Source information:
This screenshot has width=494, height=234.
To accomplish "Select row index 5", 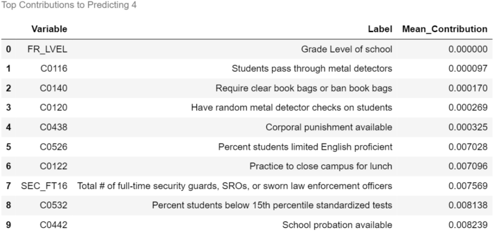I will pos(8,147).
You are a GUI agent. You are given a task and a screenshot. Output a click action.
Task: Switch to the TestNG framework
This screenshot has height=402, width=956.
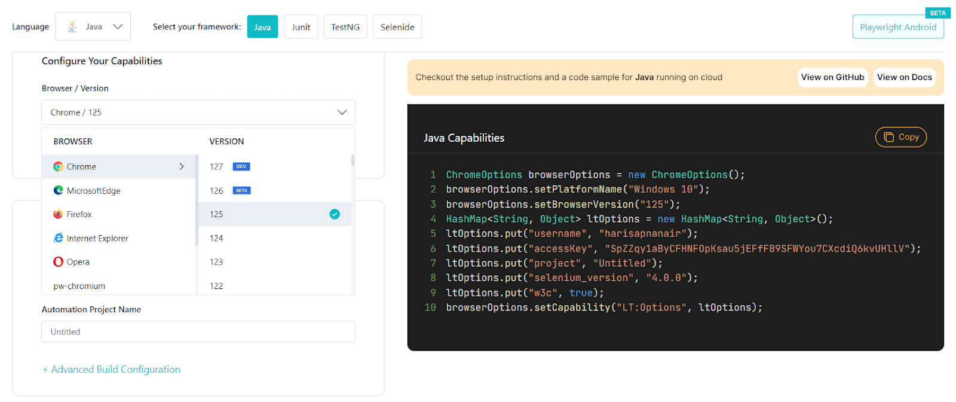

What the task requires: Tally the lines above with "height", please; number only.

Result: 2